-- Opening Marker --

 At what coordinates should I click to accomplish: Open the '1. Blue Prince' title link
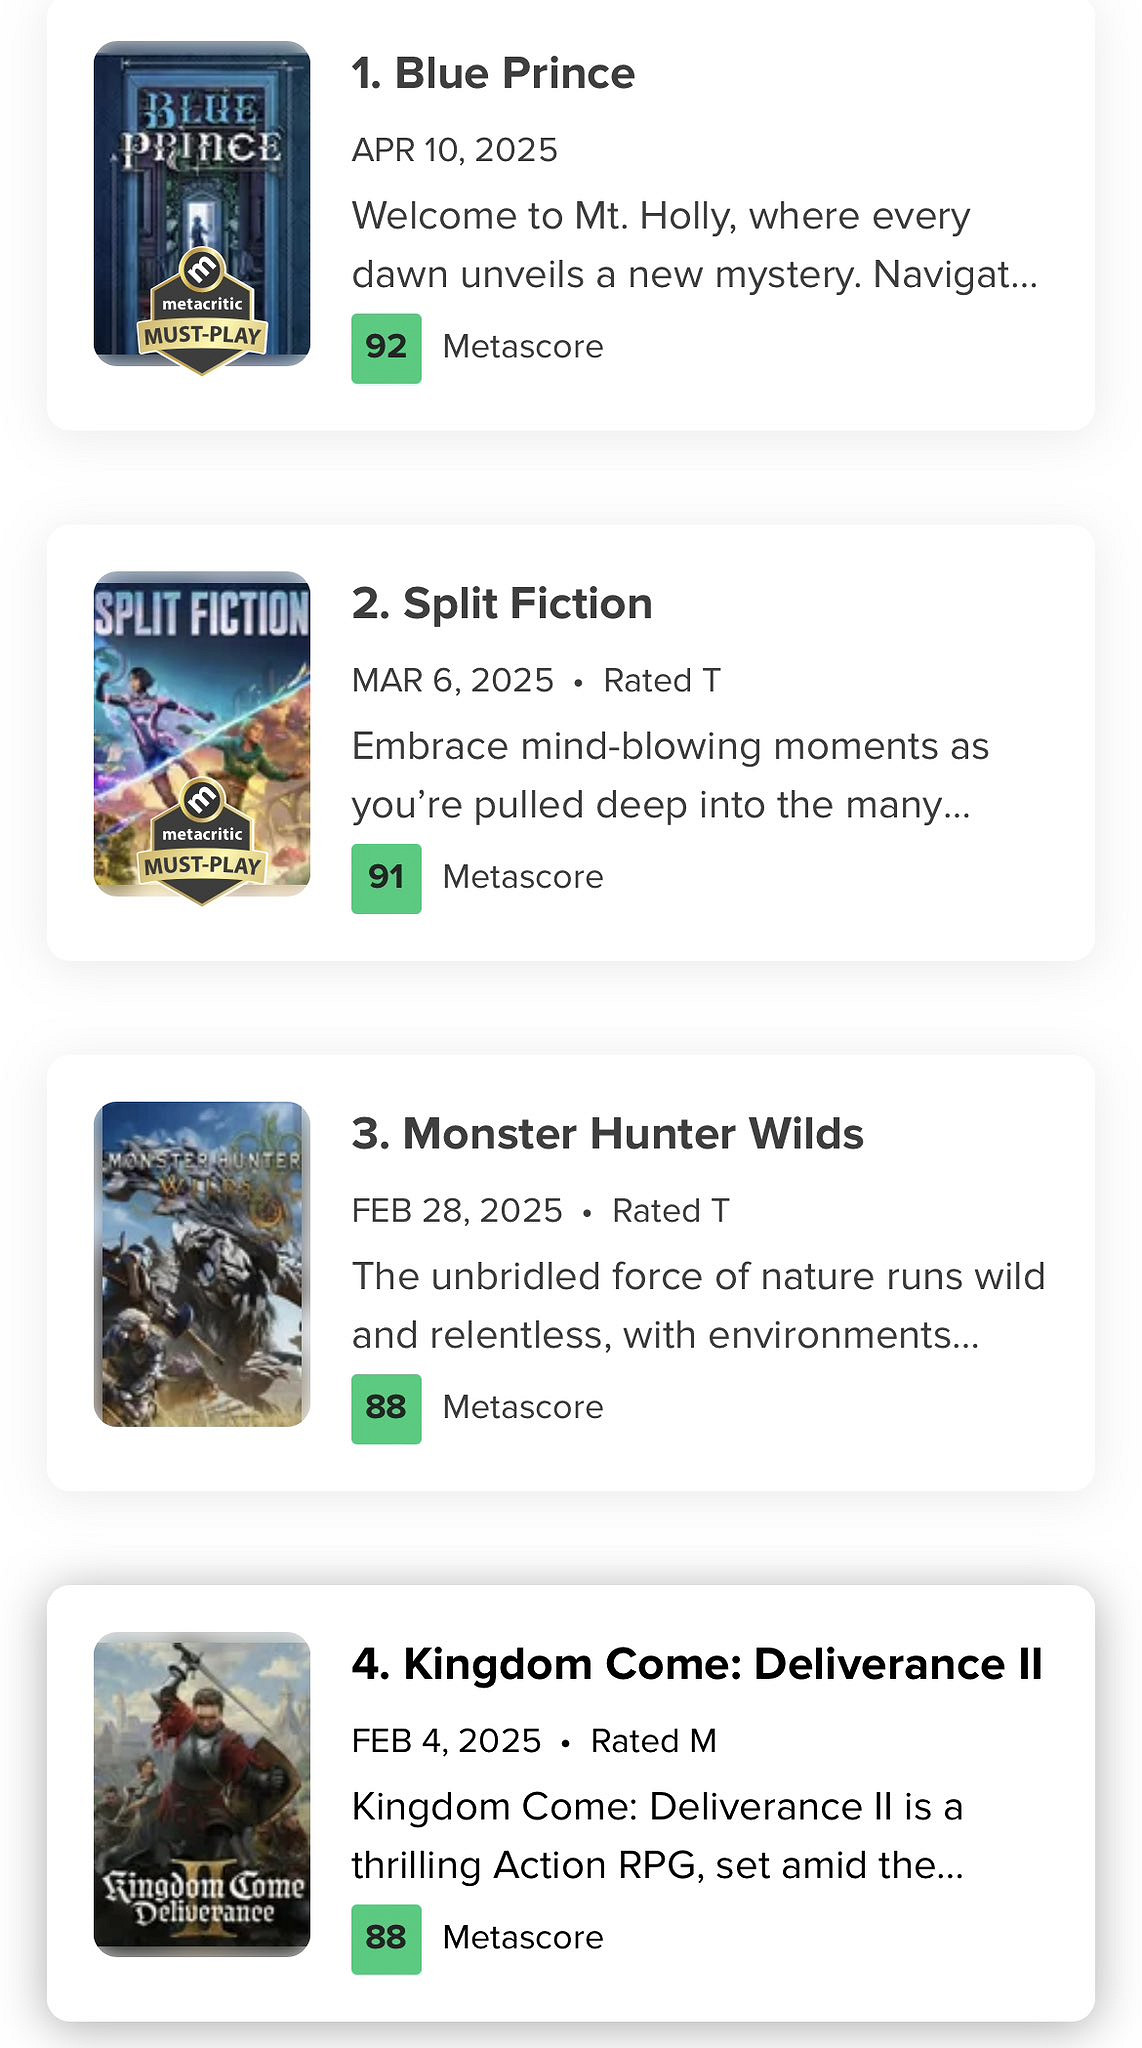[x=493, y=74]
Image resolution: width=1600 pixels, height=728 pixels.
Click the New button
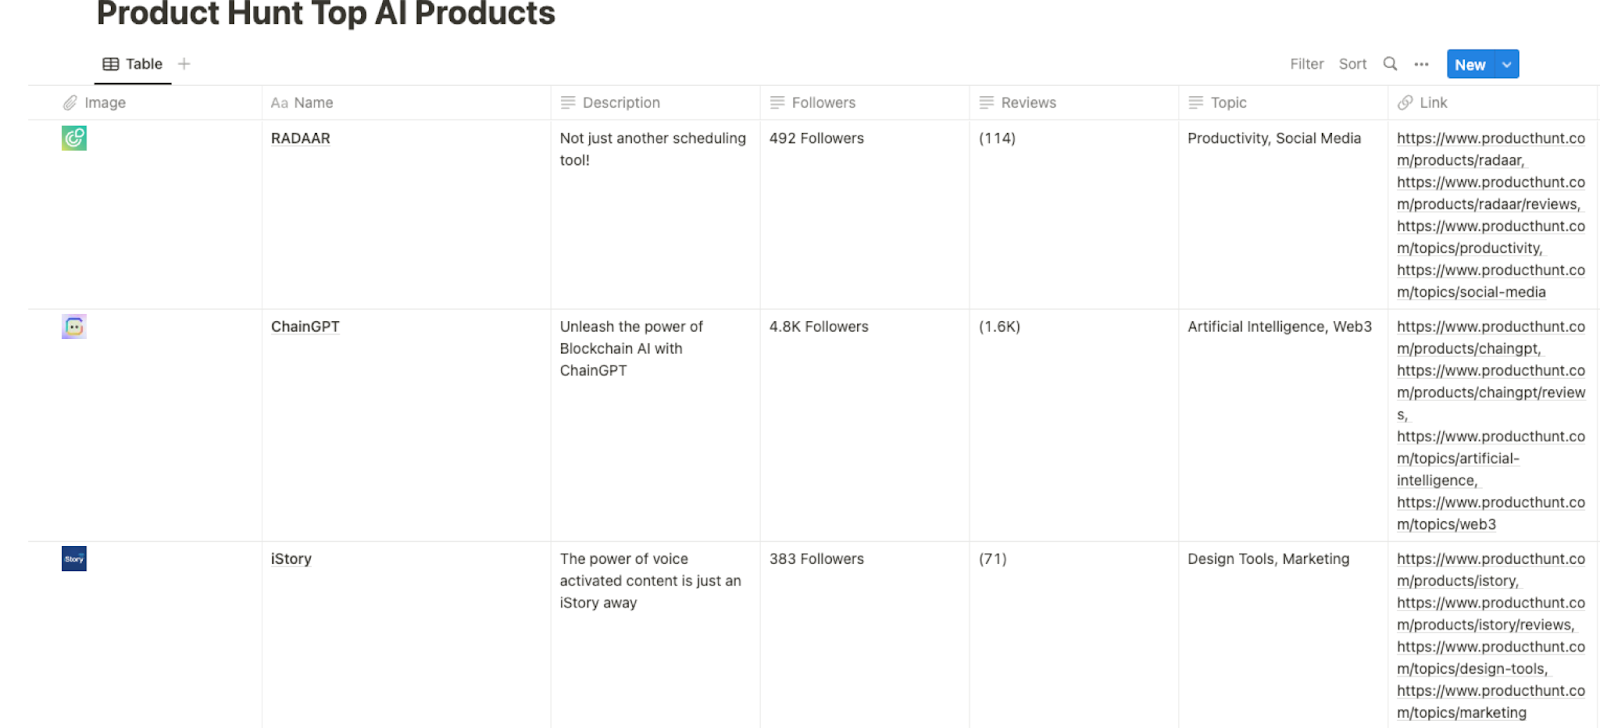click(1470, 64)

-- Closing Marker --

About this task:
Copy the data word for word and omit every picture.

Response to the task:
 At what coordinates should I click to accomplish: Open the '1. Blue Prince' title link
[x=493, y=74]
Image resolution: width=1600 pixels, height=728 pixels.
Click the New button
click(1470, 64)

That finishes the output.